§ Text segment
----------
Written by Aaron Bracy
November 24, 2006
In this space a lot of time is spent being critical of various sports media outlets and personalities. There is never malice intended, just part of what is required from a sports media critic and industry watchdog.
However, today — appropriately since it’s the day after Thanksgiving — it’s time to spin positive. So here are some sports media outlets and personalities for which to be thankful.
First, five local sports media personalities:
Michael Barkann: Comcast SportsNet’s Barkann is the TV personality in town who fans best relate to and one guy who isn’t afraid to ask a tough question or address a tough issue — even when it involves a fellow Comcast employee. When he’s absent as host of Daily News Live, the show takes a noticeable dip downward.
Ray Didinger: Besides an encyclopedic knowledge of the Eagles (he wrote the book) and the NFL, Didinger brings an air of objectivity to any conversation about Philly’s favorite football team when appearing on TV or radio.
Harry Kalas: The longtime Phillies broadcaster is a baseball treasure. The world is perfect on warm, summer nights with Kalas’ booming home run calls coming over the radio in the fourth inning, the only frame he broadcasts over the medium for which he’s best suited.
Jody McDonald: The WPEN (950-AM) talker is a breath of fresh air to the Philly sports radio scene. He is knowledgeable and credible and his show hits on all the Philly sports teams, college and pro.
Marc Zumoff: Easily the best TV broadcaster in town, the Sixers’ play-by-play man brings enthusiasm to every broadcast. His love of the game and his job is obvious and while it’s clear he’s rooting for the Sixers, it never comes across as obnoxious.
Second, five sports media outlets/publication:
Comcast SportsNet: The network is devoted to Philly’s sports teams, and it’s hard to remember what it was like before nightly sports news wraps of the local teams. The network also televises the Flyers, Sixers and Phillies, making CSN something no local sports fan can do without.
ESPN: No matter the time of year, sports fans can turn to ESPN or its family of channels every night for some type of game. Let’s hope ESPN doesn’t forget that the games — and not opinionated talking heads — are the reason we tune in. ESPN cut out hockey and is cutting back on baseball coverage next year. Hopefully, it’s not a trend.
HBO: Real Sports, which examines important sports issues and often causes positive change, is hands-down the best sports show on television. And the network feeds the craving of boxing fans with some of the best fights and fighters year in and year out.
“Sports Illustrated’: While its quality has declined some as it moves away from long-form features, Sports Illustrated still is a must-read every week — the only publication of its ilk that can be said about. Please though, leave high school sports for the local newspapers and fantasy sports for the Internet.
----------
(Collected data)
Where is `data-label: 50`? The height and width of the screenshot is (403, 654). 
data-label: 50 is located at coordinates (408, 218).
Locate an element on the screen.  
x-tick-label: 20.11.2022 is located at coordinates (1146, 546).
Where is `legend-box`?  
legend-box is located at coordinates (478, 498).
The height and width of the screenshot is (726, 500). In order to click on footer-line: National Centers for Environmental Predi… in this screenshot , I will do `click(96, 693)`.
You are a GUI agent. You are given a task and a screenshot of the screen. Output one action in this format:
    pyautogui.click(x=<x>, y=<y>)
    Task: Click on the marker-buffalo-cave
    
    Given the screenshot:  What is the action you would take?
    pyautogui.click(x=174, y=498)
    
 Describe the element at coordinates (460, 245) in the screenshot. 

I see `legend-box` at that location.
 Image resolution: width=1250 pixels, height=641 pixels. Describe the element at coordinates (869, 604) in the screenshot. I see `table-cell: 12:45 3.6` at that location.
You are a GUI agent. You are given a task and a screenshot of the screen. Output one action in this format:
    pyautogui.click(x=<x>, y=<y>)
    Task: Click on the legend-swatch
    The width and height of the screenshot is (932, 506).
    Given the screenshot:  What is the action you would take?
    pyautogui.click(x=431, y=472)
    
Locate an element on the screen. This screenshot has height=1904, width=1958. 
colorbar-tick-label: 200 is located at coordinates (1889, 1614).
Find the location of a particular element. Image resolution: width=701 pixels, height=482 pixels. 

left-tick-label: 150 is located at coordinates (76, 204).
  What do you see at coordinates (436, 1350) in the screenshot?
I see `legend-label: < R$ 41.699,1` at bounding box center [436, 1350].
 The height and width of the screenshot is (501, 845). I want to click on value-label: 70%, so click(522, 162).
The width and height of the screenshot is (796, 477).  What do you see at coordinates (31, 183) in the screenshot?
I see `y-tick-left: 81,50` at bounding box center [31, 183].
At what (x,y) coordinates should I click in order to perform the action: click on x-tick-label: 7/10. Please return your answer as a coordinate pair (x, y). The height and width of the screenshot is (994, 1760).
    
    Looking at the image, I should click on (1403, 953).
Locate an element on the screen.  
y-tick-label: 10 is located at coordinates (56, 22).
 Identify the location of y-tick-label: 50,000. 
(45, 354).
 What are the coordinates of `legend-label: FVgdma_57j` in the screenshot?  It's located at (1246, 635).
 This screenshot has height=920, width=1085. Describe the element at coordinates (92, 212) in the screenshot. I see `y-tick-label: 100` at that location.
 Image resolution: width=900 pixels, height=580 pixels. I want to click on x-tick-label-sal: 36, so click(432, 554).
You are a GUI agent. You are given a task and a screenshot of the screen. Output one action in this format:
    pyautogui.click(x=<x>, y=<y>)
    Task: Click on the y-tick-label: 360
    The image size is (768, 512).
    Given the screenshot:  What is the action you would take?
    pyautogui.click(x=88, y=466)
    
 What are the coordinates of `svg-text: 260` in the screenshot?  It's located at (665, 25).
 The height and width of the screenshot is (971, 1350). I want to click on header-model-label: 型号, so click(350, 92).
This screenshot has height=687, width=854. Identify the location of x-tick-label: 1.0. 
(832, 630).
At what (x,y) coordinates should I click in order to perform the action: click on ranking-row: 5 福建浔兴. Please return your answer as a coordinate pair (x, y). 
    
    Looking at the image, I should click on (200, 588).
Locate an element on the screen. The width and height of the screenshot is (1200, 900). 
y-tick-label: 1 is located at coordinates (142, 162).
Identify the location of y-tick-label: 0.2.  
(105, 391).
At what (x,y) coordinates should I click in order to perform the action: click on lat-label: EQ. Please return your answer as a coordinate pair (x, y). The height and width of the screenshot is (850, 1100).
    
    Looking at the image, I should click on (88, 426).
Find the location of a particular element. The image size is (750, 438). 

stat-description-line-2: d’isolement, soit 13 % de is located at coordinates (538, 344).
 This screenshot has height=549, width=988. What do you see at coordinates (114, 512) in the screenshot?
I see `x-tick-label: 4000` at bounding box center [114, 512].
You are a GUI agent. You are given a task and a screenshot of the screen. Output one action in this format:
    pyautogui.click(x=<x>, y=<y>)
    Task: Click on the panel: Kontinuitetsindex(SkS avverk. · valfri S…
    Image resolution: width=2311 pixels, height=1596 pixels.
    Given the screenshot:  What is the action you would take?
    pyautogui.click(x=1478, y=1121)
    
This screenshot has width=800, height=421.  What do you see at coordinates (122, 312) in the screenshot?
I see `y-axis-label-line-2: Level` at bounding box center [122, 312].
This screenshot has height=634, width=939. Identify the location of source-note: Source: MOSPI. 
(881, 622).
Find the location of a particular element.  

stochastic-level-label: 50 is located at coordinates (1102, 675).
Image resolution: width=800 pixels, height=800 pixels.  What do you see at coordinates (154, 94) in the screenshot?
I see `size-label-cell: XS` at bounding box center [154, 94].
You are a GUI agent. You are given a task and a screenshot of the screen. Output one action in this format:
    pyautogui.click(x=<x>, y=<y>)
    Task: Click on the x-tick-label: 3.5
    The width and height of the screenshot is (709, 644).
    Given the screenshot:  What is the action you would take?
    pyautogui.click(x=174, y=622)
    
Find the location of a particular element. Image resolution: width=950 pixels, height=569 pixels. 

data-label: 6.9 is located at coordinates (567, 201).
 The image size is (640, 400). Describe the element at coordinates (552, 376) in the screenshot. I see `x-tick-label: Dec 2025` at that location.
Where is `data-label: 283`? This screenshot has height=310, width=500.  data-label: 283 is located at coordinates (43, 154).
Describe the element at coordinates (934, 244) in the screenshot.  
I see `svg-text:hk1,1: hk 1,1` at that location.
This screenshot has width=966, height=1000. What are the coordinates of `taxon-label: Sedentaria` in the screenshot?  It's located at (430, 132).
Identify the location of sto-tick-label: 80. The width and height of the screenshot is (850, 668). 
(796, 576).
----------
§ What the exercise asks
According to the sports media column, in which inning does Harry Kalas broadcast over the radio? The listing is separate from the sports media column and has no connection to it.

§ Written answer
The fourth inning.